--- start Listed records ---

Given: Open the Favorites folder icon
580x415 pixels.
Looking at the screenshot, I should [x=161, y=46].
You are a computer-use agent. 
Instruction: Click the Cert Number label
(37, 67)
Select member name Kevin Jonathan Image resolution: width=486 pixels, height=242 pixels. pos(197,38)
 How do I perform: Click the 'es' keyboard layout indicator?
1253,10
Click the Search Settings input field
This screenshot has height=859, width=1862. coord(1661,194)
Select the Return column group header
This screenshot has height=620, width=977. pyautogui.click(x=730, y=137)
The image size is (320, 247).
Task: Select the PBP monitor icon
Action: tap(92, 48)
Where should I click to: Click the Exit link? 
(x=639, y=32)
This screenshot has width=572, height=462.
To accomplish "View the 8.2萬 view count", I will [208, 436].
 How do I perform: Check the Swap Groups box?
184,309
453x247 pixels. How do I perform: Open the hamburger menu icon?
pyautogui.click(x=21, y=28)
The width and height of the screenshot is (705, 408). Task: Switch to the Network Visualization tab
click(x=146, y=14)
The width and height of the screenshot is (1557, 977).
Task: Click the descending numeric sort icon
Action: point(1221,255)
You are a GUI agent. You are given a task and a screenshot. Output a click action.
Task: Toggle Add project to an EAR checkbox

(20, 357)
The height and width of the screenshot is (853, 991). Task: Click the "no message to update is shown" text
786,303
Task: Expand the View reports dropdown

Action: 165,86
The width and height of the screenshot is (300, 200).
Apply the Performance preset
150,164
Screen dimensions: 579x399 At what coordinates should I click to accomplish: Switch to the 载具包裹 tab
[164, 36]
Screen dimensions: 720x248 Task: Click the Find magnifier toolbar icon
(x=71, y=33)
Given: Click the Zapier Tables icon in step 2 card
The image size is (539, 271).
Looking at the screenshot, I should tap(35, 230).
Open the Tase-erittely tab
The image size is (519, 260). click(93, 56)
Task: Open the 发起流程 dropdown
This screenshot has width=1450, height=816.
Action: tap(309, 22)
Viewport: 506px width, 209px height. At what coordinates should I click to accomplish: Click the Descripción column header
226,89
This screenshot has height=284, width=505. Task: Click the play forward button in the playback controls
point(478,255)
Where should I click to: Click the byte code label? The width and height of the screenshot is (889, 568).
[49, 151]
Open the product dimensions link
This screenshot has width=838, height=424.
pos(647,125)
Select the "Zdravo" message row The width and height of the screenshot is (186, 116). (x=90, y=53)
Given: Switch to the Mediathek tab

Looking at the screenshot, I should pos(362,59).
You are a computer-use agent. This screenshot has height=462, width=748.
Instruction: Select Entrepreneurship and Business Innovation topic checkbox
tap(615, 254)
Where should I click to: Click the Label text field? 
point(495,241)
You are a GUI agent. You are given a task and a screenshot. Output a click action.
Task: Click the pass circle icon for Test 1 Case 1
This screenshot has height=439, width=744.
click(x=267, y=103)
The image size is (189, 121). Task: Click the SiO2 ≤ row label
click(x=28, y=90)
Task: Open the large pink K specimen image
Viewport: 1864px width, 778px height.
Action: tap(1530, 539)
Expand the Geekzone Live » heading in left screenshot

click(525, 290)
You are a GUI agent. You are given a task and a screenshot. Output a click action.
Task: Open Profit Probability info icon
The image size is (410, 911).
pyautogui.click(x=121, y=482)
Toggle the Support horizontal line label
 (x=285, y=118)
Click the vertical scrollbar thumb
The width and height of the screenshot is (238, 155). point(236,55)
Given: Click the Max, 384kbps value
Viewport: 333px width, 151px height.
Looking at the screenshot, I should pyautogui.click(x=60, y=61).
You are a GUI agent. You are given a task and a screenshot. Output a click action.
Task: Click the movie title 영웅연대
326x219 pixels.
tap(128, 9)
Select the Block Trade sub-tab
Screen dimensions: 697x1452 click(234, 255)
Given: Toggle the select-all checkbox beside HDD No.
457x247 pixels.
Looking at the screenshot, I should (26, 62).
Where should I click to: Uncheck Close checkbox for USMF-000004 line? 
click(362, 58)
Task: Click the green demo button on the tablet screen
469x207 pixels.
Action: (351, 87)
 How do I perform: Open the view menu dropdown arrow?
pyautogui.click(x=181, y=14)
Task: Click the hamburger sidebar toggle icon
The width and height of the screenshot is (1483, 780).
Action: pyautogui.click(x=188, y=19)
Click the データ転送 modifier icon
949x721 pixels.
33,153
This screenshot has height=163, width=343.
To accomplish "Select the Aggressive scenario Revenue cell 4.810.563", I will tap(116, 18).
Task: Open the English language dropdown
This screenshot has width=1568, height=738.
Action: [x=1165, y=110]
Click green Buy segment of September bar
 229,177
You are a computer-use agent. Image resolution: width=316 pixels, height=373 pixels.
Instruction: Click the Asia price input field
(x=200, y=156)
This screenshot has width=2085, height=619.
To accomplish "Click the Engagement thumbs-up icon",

--- end Listed records ---

Short exercise
Copy the entire listing above line for line, with no changes.

Task result
Given: Open the Favorites folder icon
580x415 pixels.
Looking at the screenshot, I should [x=161, y=46].
You are a computer-use agent. 
Instruction: Click the Cert Number label
(37, 67)
Select member name Kevin Jonathan Image resolution: width=486 pixels, height=242 pixels. pos(197,38)
 How do I perform: Click the 'es' keyboard layout indicator?
1253,10
Click the Search Settings input field
This screenshot has height=859, width=1862. coord(1661,194)
Select the Return column group header
This screenshot has height=620, width=977. pyautogui.click(x=730, y=137)
The image size is (320, 247).
Task: Select the PBP monitor icon
Action: tap(92, 48)
Where should I click to: Click the Exit link? 
(x=639, y=32)
This screenshot has width=572, height=462.
To accomplish "View the 8.2萬 view count", I will [208, 436].
 How do I perform: Check the Swap Groups box?
184,309
453x247 pixels. How do I perform: Open the hamburger menu icon?
pyautogui.click(x=21, y=28)
The width and height of the screenshot is (705, 408). Task: Switch to the Network Visualization tab
click(x=146, y=14)
The width and height of the screenshot is (1557, 977).
Task: Click the descending numeric sort icon
Action: point(1221,255)
You are a GUI agent. You are given a task and a screenshot. Output a click action.
Task: Toggle Add project to an EAR checkbox

(20, 357)
The height and width of the screenshot is (853, 991). Task: Click the "no message to update is shown" text
786,303
Task: Expand the View reports dropdown

Action: 165,86
The width and height of the screenshot is (300, 200).
Apply the Performance preset
150,164
Screen dimensions: 579x399 At what coordinates should I click to accomplish: Switch to the 载具包裹 tab
[164, 36]
Screen dimensions: 720x248 Task: Click the Find magnifier toolbar icon
(x=71, y=33)
Given: Click the Zapier Tables icon in step 2 card
The image size is (539, 271).
Looking at the screenshot, I should tap(35, 230).
Open the Tase-erittely tab
The image size is (519, 260). click(93, 56)
Task: Open the 发起流程 dropdown
This screenshot has width=1450, height=816.
Action: tap(309, 22)
Viewport: 506px width, 209px height. At what coordinates should I click to accomplish: Click the Descripción column header
226,89
This screenshot has height=284, width=505. Task: Click the play forward button in the playback controls
point(478,255)
Where should I click to: Click the byte code label? The width and height of the screenshot is (889, 568).
[49, 151]
Open the product dimensions link
This screenshot has width=838, height=424.
pos(647,125)
Select the "Zdravo" message row The width and height of the screenshot is (186, 116). (x=90, y=53)
Given: Switch to the Mediathek tab

Looking at the screenshot, I should pos(362,59).
You are a computer-use agent. This screenshot has height=462, width=748.
Instruction: Select Entrepreneurship and Business Innovation topic checkbox
tap(615, 254)
Where should I click to: Click the Label text field? 
point(495,241)
You are a GUI agent. You are given a task and a screenshot. Output a click action.
Task: Click the pass circle icon for Test 1 Case 1
This screenshot has height=439, width=744.
click(x=267, y=103)
The image size is (189, 121). Task: Click the SiO2 ≤ row label
click(x=28, y=90)
Task: Open the large pink K specimen image
Viewport: 1864px width, 778px height.
Action: tap(1530, 539)
Expand the Geekzone Live » heading in left screenshot

click(525, 290)
You are a GUI agent. You are given a task and a screenshot. Output a click action.
Task: Open Profit Probability info icon
The image size is (410, 911).
pyautogui.click(x=121, y=482)
Toggle the Support horizontal line label
 (x=285, y=118)
Click the vertical scrollbar thumb
The width and height of the screenshot is (238, 155). point(236,55)
Given: Click the Max, 384kbps value
Viewport: 333px width, 151px height.
Looking at the screenshot, I should pyautogui.click(x=60, y=61).
You are a GUI agent. You are given a task and a screenshot. Output a click action.
Task: Click the movie title 영웅연대
326x219 pixels.
tap(128, 9)
Select the Block Trade sub-tab
Screen dimensions: 697x1452 click(234, 255)
Given: Toggle the select-all checkbox beside HDD No.
457x247 pixels.
Looking at the screenshot, I should (26, 62).
Where should I click to: Uncheck Close checkbox for USMF-000004 line? 
click(362, 58)
Task: Click the green demo button on the tablet screen
469x207 pixels.
Action: (351, 87)
 How do I perform: Open the view menu dropdown arrow?
pyautogui.click(x=181, y=14)
Task: Click the hamburger sidebar toggle icon
The width and height of the screenshot is (1483, 780).
Action: pyautogui.click(x=188, y=19)
Click the データ転送 modifier icon
949x721 pixels.
33,153
This screenshot has height=163, width=343.
To accomplish "Select the Aggressive scenario Revenue cell 4.810.563", I will tap(116, 18).
Task: Open the English language dropdown
This screenshot has width=1568, height=738.
Action: [x=1165, y=110]
Click green Buy segment of September bar
 229,177
You are a computer-use agent. Image resolution: width=316 pixels, height=373 pixels.
Instruction: Click the Asia price input field
(x=200, y=156)
This screenshot has width=2085, height=619.
To accomplish "Click the Engagement thumbs-up icon",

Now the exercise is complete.